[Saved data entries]
Content starts
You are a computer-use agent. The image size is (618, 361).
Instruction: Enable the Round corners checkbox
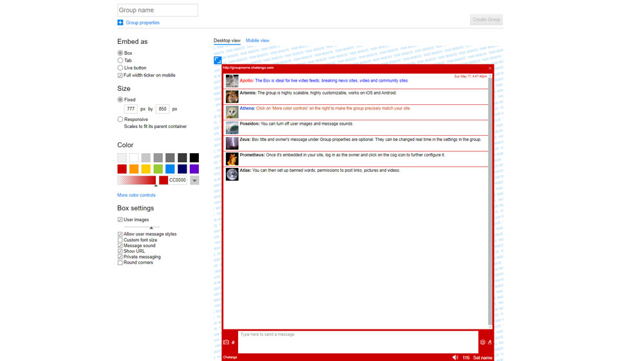(120, 263)
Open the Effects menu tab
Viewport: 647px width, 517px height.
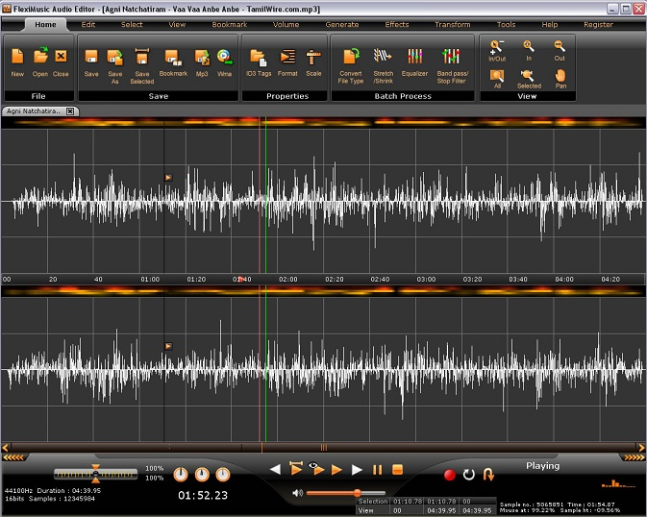click(396, 24)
Content ends
* What is being asked
Every entry above needs to be duplicated precisely, and none of the pictures should appear.

* Solution
You are a computer-use agent. The image size is (618, 361).
Instruction: Enable the Round corners checkbox
(120, 263)
Open the Effects menu tab
Viewport: 647px width, 517px height.
click(396, 24)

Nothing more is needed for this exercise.